SELECTED EXTRACT:
Green transformation — Student organisations are collecting signatures for new climate demands aimed at the University of Copenhagen. They include the closure of a research centre in oil and gas. University management rejects the demand with reference to the freedom of research.

Make campus CO2-neutral in 2025. Have a travel policy. And close down the Centre for Oil and Gas.

These are three of the five climate demands that a number of student organisations now want to impose on the University of Copenhagen (UCPH). They are currently collecting signatures for a petition before they hand them over to the rector on 20 September during the next climate strike.

The five climate demands

1. Teaching in climate and sustainability for all students

2. CO2-neutral campus by 2025.

3. Research for the future with Sustainable Development Goals as a guideline

4. Introduction of a travel policy

5. Closure of the Centre for Oil and Gas.

The demands are from the following: Casus Clima, the Green Student Movement, Green Forum, IMCC Earth, Rhea – The Humanities Climate Association, SIMA and the Student Council at the University of Copenhagen

»The time is ripe for this initiative. There is a great deal of focus on green [policies], especially after the [last Danish] elections, and many green student organisations have been set up,” says psychology student Anina La Cour, co-founder of SIMA (Social Science Climate Initiative). With the Green Student movement and the Student Council at the University of Copenhagen, she has been one of the initiators of the climate demands.

She says that the University of Copenhagen has a particular responsibility in the climate struggle, because it is an educational institution that conducts research in societal problems, and educates the people who are to deliver the solutions.

She criticises the fact that climate does not have a larger share in the university’s study programmes. This is one of their demands: All students should have teaching in climate.

This applies to the social science programmes that she herself represents in SIMA, but also to study programmes that have no natural fit to the green transformation. Study programmes like French, computer science and theatre studies.

»We believe that climate is relevant for everyone at different levels. You mention theatre studies, and that is not because they have to get rid of everything else, and only deal with climate issues, but they can work on communicating climate. There is a relevant angle in all courses,« says Anina la Cour.

»Kicking in a door that is already open«

Management at the University of Copenhagen does not want to comment on the individual demands before they have discussed them with the Student Council. In an email to the University Post, Vice Director for Communication Jasper Steen Winkel writes that most students can already select courses on climate and sustainability.

»If students think that climate [issues] should take up more [of their study programmes], they can take this to their study boards, where it is they themselves that are responsible for the range of courses and the composition of the subjects,« he writes.

We are clearly not kicking in an open door, because right now they don’t intend to do anything about any of these things.

Anina la Cour, psychology student and co-founder of SIMA

 

He commends the students for their initiative, but adds that they »are kicking in a door that is already open«.

He mentions that the University of Copenhagen has reduced CO2 emissions by 51 per cent since 2008 and energy consumption per Full-time equivalent (FTE) by 29 per cent. The university is also considering »whether new initiatives and drives are to be implemented,« when the current green plan Green Campus 2020 expires next year.

DATASET EXTRACT:

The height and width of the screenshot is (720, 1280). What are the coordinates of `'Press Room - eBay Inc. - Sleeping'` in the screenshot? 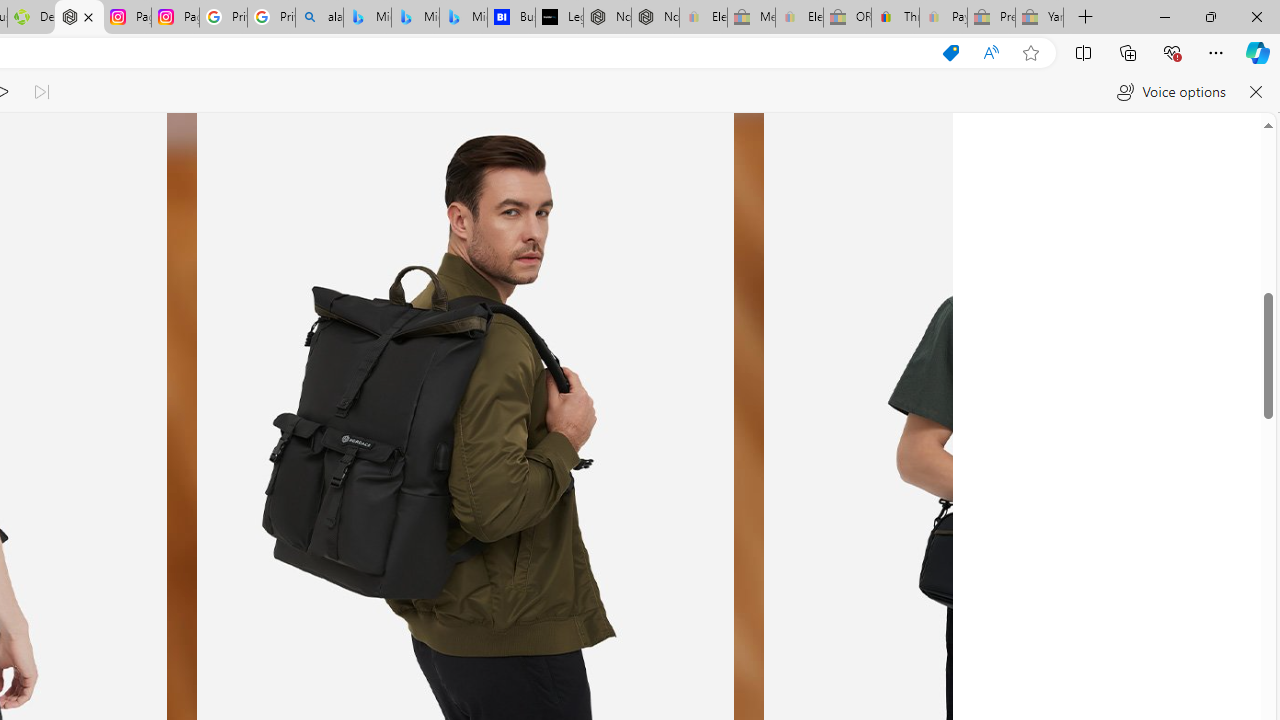 It's located at (991, 17).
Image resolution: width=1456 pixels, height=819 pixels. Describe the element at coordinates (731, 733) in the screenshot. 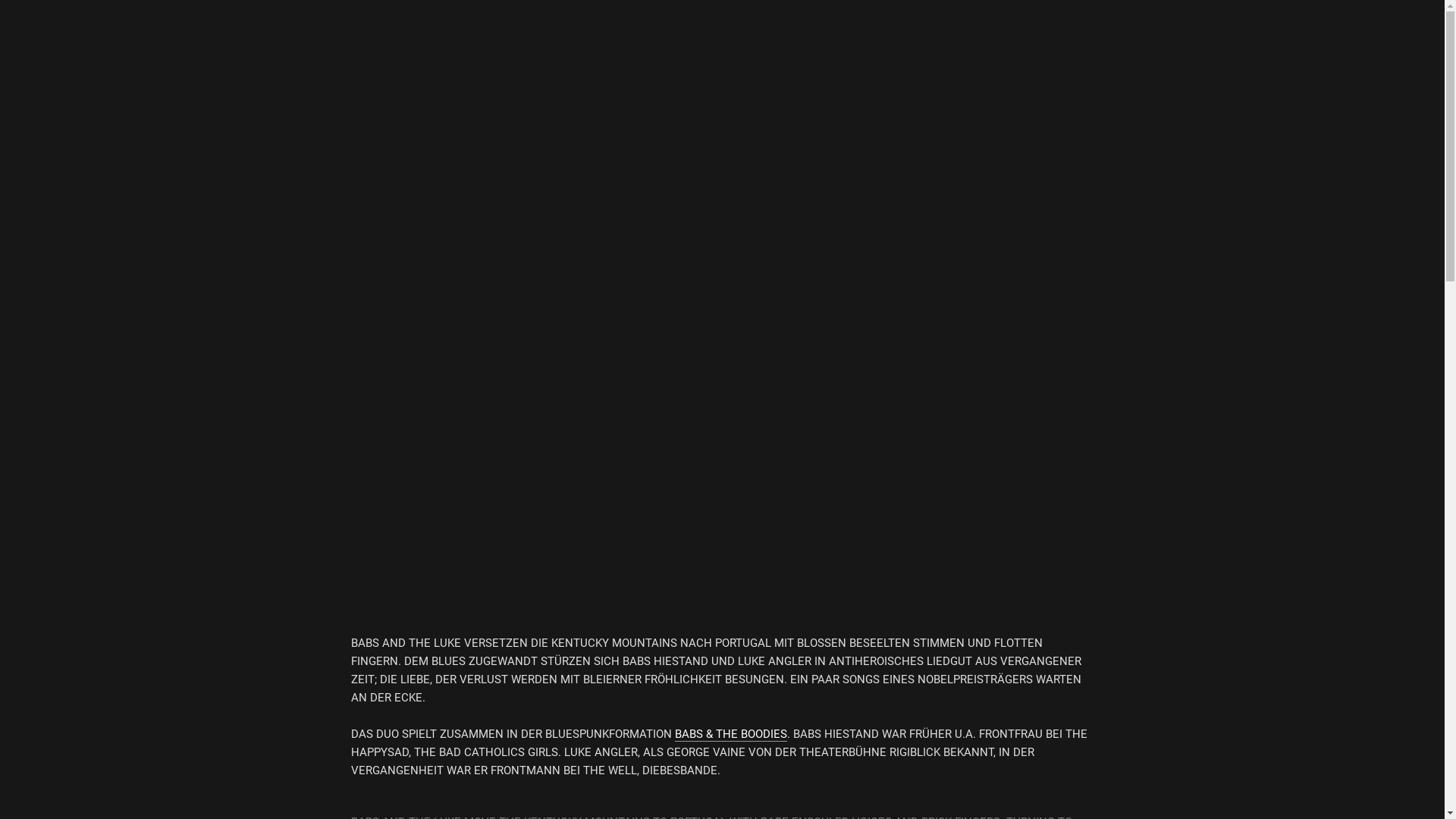

I see `'BABS & THE BOODIES'` at that location.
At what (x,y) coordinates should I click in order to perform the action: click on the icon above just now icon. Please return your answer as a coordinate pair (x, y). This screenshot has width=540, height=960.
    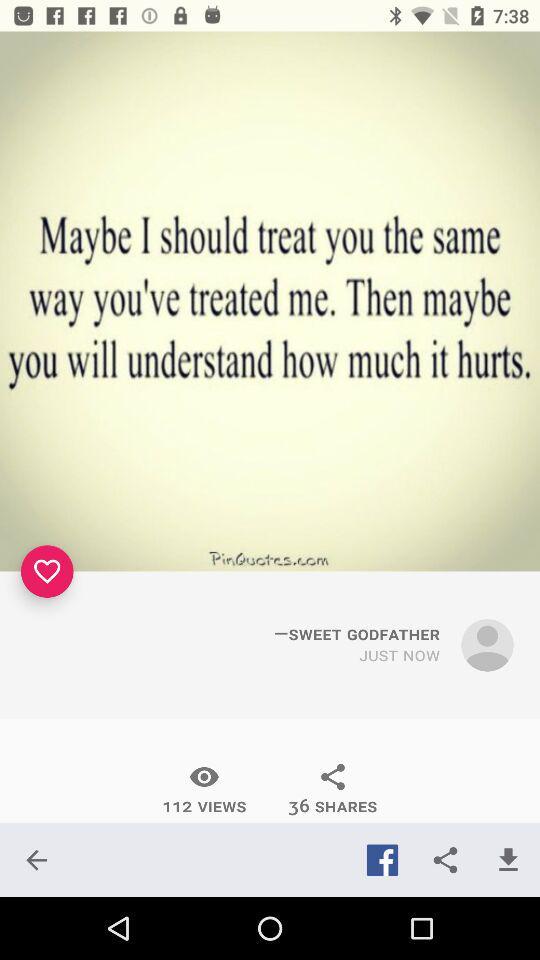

TASKS TO PERFORM:
**a)** According to the article on student climate demands, by what percentage has the University of Copenhagen reduced its CO2 emissions since 2008?
**b)** List every organisation that the article on student climate demands names as a source of the demands.
**c)** Write the next few paragraphs of the article on student climate demands at the University of Copenhagen, picking up after its final sentence.

TASK RESULTS:
**a)** 51 per cent.

**b)** Casus Clima, the Green Student Movement, Green Forum, IMCC Earth, Rhea – The Humanities Climate Association, SIMA, and the Student Council at the University of Copenhagen.

**c)**
Anina La Cour acknowledges that the University of Copenhagen has carried out many green initiatives that have also had an effect. But, she says, »things are not going fast enough«.

She mentions that the reduction in CO2 emissions is primarily from energy efficiency improvements, while the more painful measures are still lacking. A more aggressive policy on aircraft travel, for example, that to a much higher degree is in conflict with the university’s core objective of internationalisation.

The student organisations demand that difficult decisions are made. Decisions that will interfere with research and teaching.

»We are clearly not kicking in an open door, because right now they don’t intend to do anything about any of these things,« says Anina la Cour.

You want the University of Copenhagen to be CO2-neutral by 2025. This requires drastic changes right now. Why not give them to, say, 2030?

»The idea is that it is so close that they have to do something now, but you can, at the same time, move a lot in five and a half years. We could have said 2030, but what often happens with long-term plans is that people say ‘yes, sure, then we can start in 100 years time’,« says Anina la Cour.

»Our point with these demands is that these things are urgent. The research, that this university has helped carry out itself, shows that we have a very short time to get society back on track.«

Management has previously been hesitant about changing its aircraft transport policy, and 2025 is not far away. Do you find it realistic that they will buy in to these five demands?

»We have to try. Our overall goal is that the University of Copenhagen is the greenest possible university on all fronts – on its operation, on its teaching, and on its research. And if the university has better proposals, then this is fine. We are not throwing paint and shouting slogans, and the most important thing for us is not to win an argument. The most important thing is that a lot of action takes place on their part,« says Anina la Cour.

Does freedom of research also include oil and gas?

Two of the demands can be interpreted as a discussion point prior to a negotiation. The student organisations say they want a aircraft transport policy, but not specifically what. Just like they say they want to have climate and sustainability on the teaching syllabus, but not how much.

Other demands are more inflexible. The students, for example, demand that the University of Copenhagen closes the Centre for Oil and Gas, which is based at the Technical University of Denmark (DTU) and is run in collaboration with Aalborg University, Aarhus University, GEUS and UCPH.

Many things got invented as a result of wars, but nobody suggests that we start a war to see what kind of exciting inventions come out of it.

Anina la Cour, psychology student and co-founder of SIMA

 

On its website, the centre writes that »they have been set up to find responses to the falling oil and gas production through the research and development of new and improved technological solutions.«

Jasper Steen Winkel commented on that particular demand directly.

»There is freedom of research in Denmark. This means that politicians, stakeholders or management do not decide what is being researched, as long as the research is legal and meets adopted ethical standards. It is important to safeguard academic freedom. And there are always many different perspectives in research,« he writes.

He writes, moreover, that part of the centre’s research may benefit a green transformation.

»UCPH geologists and DTU engineers are looking in to how to reuse old, empty oil and gas wells to store CO2, which can be taken out of power stations, the atmosphere, etc. The research and development that is taking place is relevant as one of the key solutions to the world’s climate challenges.«

Anina La Cour rejects the idea that shutting down research in, say, the extraction of oil and gas, is the start of a cut into research freedom.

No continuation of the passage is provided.